Supta Padangushtasana (Reclining Leg Stretch Series): You can do each
of these five stretches alternately but they flow together nicely if
you do all on one side and then the other. Use a strap when needed.
a.
Begin by lying on your back with your knees bent and both feet flat on
the floor. Exhaling, hug your right knee toward you with both hands
wrapped around your shin or behind your knee. Be here for several
breaths. Slide the left leg flat, thigh faces the ceiling and the toes
are flexed. Press the sacrum down so there is a slight curve in the
middle of your back. As you exhale raise your nose to your right knee
by engaging the abdominal wall. Be relaxed; keep the shoulders away
from the ears. Be here for several breaths.
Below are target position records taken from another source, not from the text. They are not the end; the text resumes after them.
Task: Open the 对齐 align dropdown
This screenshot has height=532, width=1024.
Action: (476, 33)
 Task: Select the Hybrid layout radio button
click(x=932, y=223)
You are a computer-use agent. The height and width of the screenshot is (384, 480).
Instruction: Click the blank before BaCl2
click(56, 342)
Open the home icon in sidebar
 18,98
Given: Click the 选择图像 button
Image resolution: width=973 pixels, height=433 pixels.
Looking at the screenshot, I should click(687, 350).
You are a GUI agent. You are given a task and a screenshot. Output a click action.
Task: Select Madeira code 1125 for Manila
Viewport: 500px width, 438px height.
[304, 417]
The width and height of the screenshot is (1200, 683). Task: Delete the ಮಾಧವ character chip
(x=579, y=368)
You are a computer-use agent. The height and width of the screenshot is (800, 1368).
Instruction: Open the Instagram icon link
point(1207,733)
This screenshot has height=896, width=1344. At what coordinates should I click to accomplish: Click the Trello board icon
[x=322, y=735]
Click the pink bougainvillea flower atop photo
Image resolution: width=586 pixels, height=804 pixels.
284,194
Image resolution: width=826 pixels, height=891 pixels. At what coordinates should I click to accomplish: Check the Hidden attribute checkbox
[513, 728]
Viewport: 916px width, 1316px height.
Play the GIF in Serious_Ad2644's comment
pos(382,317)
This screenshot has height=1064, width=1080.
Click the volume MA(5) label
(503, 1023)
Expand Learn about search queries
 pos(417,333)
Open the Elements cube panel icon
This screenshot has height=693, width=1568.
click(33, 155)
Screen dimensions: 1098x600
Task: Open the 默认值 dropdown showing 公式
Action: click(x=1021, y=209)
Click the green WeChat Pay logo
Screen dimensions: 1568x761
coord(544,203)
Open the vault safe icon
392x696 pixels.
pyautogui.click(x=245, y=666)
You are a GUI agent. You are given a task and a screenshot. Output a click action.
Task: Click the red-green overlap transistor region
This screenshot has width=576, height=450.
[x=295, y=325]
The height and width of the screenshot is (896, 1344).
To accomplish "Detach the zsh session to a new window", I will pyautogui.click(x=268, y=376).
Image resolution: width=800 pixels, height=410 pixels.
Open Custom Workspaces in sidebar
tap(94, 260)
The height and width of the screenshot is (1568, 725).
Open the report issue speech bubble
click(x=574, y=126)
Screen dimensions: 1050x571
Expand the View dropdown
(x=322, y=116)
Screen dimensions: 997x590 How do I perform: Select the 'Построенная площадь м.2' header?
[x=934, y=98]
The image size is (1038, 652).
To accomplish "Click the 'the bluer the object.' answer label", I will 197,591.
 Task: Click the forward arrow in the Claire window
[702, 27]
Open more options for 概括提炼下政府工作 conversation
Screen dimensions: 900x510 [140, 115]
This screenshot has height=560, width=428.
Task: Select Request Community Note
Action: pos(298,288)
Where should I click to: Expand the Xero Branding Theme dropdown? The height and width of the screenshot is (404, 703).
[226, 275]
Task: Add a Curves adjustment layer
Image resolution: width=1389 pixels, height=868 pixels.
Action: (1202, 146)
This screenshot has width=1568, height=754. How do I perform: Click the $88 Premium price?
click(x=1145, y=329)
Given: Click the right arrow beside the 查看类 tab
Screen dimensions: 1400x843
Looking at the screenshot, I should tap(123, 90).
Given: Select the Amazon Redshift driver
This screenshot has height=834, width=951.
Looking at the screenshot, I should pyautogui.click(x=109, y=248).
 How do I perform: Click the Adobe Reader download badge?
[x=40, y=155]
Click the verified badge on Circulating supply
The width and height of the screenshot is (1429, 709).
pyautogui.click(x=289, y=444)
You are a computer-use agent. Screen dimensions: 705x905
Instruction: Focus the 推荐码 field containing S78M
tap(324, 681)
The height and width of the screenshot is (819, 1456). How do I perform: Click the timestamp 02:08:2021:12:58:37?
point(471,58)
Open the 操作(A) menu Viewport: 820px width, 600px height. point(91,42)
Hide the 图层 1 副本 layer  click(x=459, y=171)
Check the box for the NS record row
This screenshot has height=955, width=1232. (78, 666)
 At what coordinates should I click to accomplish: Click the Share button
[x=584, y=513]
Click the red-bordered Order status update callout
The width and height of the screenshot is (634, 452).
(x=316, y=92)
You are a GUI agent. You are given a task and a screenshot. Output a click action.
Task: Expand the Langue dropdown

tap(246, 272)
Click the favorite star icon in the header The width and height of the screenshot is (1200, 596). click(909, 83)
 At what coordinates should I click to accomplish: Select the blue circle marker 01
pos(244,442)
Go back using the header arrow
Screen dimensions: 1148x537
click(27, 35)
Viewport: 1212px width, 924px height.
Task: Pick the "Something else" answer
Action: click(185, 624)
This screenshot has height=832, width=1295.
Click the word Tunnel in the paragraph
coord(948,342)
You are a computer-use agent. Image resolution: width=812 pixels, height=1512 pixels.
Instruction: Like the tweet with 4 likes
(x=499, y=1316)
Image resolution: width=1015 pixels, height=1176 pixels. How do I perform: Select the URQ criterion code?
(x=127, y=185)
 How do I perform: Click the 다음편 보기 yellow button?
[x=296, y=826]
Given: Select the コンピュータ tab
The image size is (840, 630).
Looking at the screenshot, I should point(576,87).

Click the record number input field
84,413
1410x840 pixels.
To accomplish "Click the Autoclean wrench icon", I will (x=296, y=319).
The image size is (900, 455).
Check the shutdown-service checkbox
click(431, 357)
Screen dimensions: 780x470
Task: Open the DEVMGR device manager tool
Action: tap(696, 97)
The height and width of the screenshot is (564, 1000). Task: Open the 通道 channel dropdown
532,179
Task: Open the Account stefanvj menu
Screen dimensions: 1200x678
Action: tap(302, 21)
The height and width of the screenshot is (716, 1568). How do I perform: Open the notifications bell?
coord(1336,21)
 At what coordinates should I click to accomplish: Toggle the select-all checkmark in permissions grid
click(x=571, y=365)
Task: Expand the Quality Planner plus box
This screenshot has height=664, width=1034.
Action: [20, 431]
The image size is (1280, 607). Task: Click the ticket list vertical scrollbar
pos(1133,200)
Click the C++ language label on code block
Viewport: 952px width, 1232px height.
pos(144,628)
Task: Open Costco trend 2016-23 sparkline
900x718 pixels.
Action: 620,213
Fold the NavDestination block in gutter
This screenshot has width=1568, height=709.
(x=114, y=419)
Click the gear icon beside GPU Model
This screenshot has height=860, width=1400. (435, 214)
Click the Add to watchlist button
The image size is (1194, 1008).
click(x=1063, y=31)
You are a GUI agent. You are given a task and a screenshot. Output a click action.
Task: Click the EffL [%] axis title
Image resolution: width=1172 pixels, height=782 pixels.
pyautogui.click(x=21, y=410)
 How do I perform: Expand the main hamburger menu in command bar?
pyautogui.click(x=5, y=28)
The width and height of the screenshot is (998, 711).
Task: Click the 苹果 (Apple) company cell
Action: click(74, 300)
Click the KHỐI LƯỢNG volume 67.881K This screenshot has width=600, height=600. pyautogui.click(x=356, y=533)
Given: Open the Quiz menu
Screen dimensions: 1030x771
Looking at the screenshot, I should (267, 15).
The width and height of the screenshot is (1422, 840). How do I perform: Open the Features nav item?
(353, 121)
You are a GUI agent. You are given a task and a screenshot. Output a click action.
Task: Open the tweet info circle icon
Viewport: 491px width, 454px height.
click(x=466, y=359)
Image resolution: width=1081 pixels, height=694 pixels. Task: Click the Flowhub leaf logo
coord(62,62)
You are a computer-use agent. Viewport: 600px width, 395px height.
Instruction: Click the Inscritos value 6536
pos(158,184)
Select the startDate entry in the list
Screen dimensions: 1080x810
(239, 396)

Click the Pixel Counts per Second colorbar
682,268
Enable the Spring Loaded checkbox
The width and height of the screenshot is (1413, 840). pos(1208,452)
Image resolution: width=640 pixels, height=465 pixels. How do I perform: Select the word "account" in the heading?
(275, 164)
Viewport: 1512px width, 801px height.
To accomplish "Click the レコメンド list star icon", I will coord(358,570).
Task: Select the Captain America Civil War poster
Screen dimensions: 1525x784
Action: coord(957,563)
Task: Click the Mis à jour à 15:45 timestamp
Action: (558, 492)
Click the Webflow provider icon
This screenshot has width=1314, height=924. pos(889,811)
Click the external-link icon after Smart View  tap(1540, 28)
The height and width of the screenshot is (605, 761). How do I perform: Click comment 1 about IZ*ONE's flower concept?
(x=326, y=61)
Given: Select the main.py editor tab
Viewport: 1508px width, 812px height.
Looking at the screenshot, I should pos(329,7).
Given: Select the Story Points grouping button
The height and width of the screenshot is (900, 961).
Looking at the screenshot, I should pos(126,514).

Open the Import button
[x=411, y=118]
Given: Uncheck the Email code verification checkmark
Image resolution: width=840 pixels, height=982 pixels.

Relax your head and
shoulders down on to the floor, slide the left foot up so the knee is
bent.
b. Exhaling, straighten your right
leg, holding the foot or strap with both hands. Push through the heel,
the foot is flexed, and push the insertion into the floor, working both
ends of the stretch. Press the leg fully straight and tighten the
quadriceps slightly. Firmly press the sacrum into the floor, pull the
leg toward you, flatten the shoulder blades and relax in the chest and
shoulders. Breathe easily; allow the leg to lengthen. Straighten the
left leg on the floor; keep the thigh facing the ceiling. Push both
feet away. Be here, breathe and stay in the stretch from 30 seconds to
2 minutes.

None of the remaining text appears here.